Why multiple LTSM layers for encoder and only one LSTM for decoder?

Hi everyone,

Adding to the very relevant questions from https://community.deeplearning.ai/t/questions-regarding-course-4-week-1/175440, I wanted to ask the following: Why several serial layers of LSTMs are used for the encoder part and only one LSTM layer is user for the decoder?

If I may one for question: Regarding trax’s LSTM implementation, the layer actually has several inputs/outputs (c, a, y hat, t), right? Does it simply “know” how to connect and forward stacked LSTMs? What if we wanted to inspect or use somehow these various inputs/outputs from the middle or final layers?

Thanks in advance,
Jose

Hi @Jose_Leal_Domingues

Actually decoder uses n_decoder_layers in NMTAttn() function in UNQ_C4 step 7. pre_attention_decoder_fn() on the other hand uses a single LSTM layer. It’s a design choice but you “might see” why it makes sense (to not use multiple layers on pre-attention and then again use multiple layers in NMTAttn).

Short answer - yes. Each LSTM cell get the same number (shape) of inputs and outputs and that is why you need to initialize hidden states - for the very first step (trax also helps you with initialization too by creating shapes and values of initial hidden states).

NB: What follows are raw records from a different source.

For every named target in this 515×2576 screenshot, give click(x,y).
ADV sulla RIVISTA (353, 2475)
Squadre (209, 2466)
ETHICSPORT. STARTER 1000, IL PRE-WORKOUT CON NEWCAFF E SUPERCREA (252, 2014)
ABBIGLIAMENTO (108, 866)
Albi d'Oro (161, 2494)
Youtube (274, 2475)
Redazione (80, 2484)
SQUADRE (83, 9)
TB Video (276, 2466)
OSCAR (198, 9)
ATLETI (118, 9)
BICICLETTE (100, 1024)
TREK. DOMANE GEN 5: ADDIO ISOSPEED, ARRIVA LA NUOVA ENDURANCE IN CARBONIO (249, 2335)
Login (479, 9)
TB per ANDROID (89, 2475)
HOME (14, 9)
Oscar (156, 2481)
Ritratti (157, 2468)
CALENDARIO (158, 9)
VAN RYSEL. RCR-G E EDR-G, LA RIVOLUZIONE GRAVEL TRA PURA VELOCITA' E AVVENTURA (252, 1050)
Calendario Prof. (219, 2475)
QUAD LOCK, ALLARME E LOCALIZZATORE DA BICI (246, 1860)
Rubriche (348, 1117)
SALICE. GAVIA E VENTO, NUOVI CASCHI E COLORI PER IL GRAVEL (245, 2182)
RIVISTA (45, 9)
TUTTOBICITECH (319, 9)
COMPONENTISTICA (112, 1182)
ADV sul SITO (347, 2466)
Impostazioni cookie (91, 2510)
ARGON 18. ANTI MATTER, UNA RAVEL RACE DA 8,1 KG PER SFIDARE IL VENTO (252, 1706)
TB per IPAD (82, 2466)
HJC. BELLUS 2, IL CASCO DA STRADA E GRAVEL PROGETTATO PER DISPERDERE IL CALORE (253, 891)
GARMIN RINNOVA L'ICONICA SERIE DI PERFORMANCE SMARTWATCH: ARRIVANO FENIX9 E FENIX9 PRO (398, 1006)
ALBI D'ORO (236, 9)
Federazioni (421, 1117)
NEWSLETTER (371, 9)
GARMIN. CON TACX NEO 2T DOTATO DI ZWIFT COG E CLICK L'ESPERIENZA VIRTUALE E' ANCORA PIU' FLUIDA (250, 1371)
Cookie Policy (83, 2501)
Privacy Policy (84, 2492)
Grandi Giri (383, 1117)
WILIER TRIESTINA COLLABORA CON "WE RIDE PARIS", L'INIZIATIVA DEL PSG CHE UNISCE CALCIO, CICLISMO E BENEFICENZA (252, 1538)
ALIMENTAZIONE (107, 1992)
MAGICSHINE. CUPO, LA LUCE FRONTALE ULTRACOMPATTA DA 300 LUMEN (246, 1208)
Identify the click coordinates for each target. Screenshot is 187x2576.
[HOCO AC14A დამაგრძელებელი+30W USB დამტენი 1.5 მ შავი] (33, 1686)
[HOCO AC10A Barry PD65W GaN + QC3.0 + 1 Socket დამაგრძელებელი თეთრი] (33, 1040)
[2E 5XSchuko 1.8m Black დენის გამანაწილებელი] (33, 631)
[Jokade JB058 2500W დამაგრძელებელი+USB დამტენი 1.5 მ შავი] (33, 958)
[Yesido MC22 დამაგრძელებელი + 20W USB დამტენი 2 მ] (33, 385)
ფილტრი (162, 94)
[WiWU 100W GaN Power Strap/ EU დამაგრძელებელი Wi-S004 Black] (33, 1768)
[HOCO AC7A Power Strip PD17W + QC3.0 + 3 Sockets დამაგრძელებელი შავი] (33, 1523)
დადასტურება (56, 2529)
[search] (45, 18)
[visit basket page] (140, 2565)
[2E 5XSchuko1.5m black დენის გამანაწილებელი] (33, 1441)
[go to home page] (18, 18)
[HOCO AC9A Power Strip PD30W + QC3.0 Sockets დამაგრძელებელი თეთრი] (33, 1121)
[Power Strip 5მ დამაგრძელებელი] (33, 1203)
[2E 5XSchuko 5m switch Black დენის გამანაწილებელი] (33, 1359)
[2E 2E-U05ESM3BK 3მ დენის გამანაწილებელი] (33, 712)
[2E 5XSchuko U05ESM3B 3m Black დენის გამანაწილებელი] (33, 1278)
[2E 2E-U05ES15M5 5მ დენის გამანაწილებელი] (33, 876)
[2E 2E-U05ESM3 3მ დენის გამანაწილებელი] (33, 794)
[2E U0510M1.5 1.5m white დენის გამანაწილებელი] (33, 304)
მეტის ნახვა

There are number of ways you could do that and they vary in simplicity. If you would want to just “check” them you could simply “debug” the code and follow trace.
You could also inherit the class and write your own forward function, maybe dumping values to some file.
Also there are more sophisticated ways of doing it which would probably require a whole course on it :slight_smile: